Our Team
Lex Carra
Like many in this space, I started out in D&D, back in the late 3.5 era. A kid I went to high school with invited me to his table, and within maybe 8-10 months I had enough of a grasp of the game (and a healthy dose of foolhardy hubris) to tell a small group of friends that I could figure out how to DM for them. Later on in my gaming career I dabbled with running one-shots and short games in some other systems as well, and eventually made the switch to D&D 5E. Other than one multi-year break after my main table grew apart, I’ve been running games pretty much constantly for about 17 years now.
Thing was, right back at the beginning of my gamemastering journey I wanted to run games in the same setting as my novels, which meant I had to jump immediately into the deep end with homebrewing. I also didn’t really touch modules and pre-written campaigns until later, which meant I was doing a lot of my own story crafting and level design. Both of those fed naturally into my friendship with Alan, and while we’d always worked well creatively together, maybe a decade ago we started discussing game design ideas with some actual intention to make things.
Smash cut to 2021, when I realized that I was really dissatisfied with a particular indie dungeon fantasy game that just was not doing the things I really wanted and expected it to do. After one impassioned tirade to Alan we started coming up with ideas of how to fix it, and that’s when the project that became TLRA was born.
Alan Tyson
I became a player and designer of RPGs in a dark, musty basement during the summer of 2002. My friends and I had just learned to play D&D 3rd Edition, and we decided one night, before our game, we'd go see Blade II. Naturally, we came out of the theater buzzing about vampires and silver swords and bloody fights in underground nightclubs, and one of us mentioned how cool it'd be to be able to play something like that. We got back to that basement, I grabbed a notebook and a pen, and over the next hour, I made my first role-playing game.
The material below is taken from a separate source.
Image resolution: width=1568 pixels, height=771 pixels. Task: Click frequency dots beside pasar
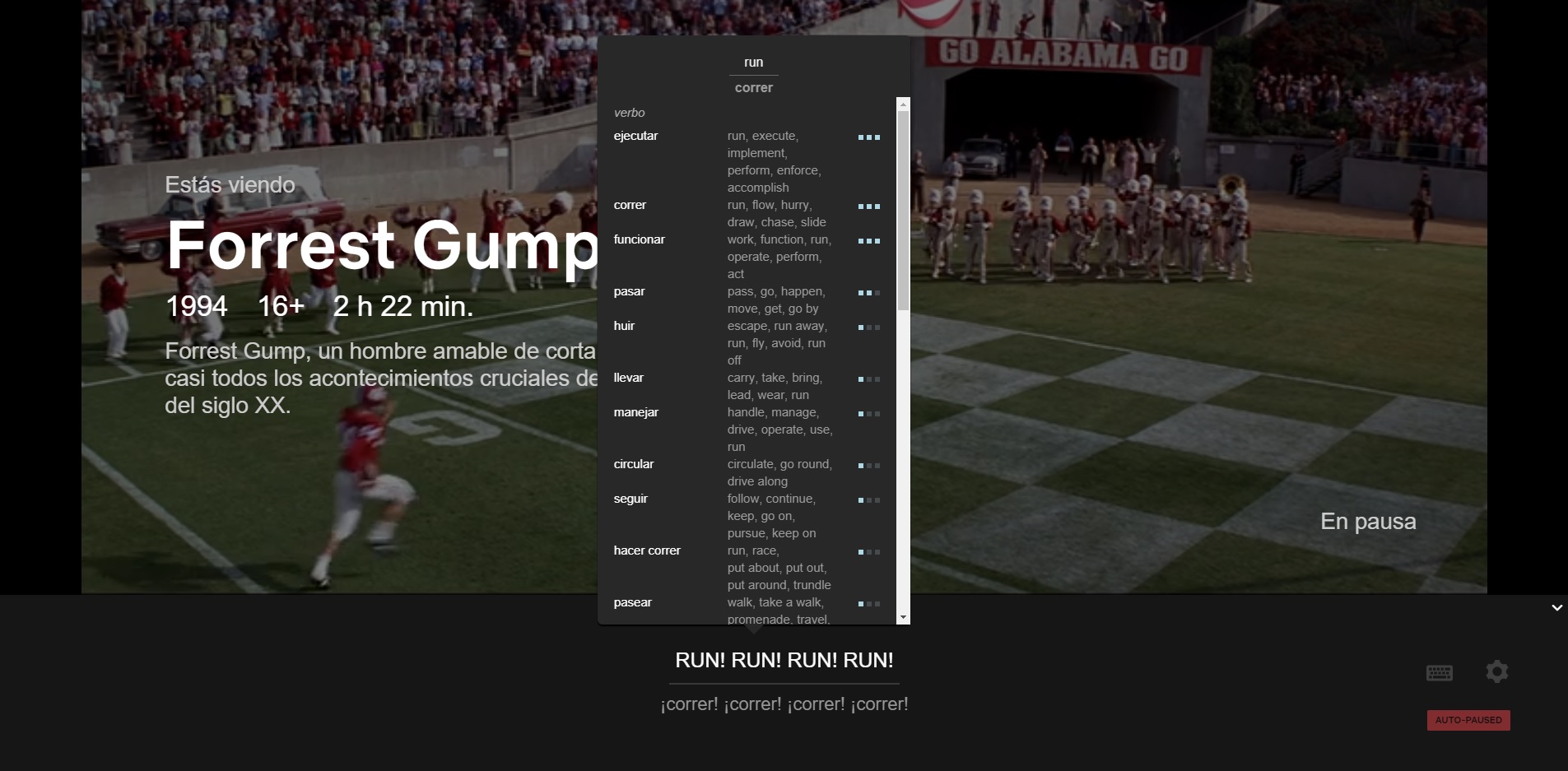pos(868,293)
It certainly played like a thirteen-year-old had spent an hour on it, but it worked, and I was hooked.
I met Lex in college, and found in them a kindred spirit; meaning (among other things) someone else who had strong opinions about combat initiative systems and "morality simulators." We worked on about a dozen RPG and board game projects, but when we hit upon the idea for The Long Road Ahead, we knew we had something special on our hands. We wanted to make a game that felt like our favorite epic quest stories, and perhaps one that would speak to the role-playing community's growing love for character-focused, emotionally-enriching stories.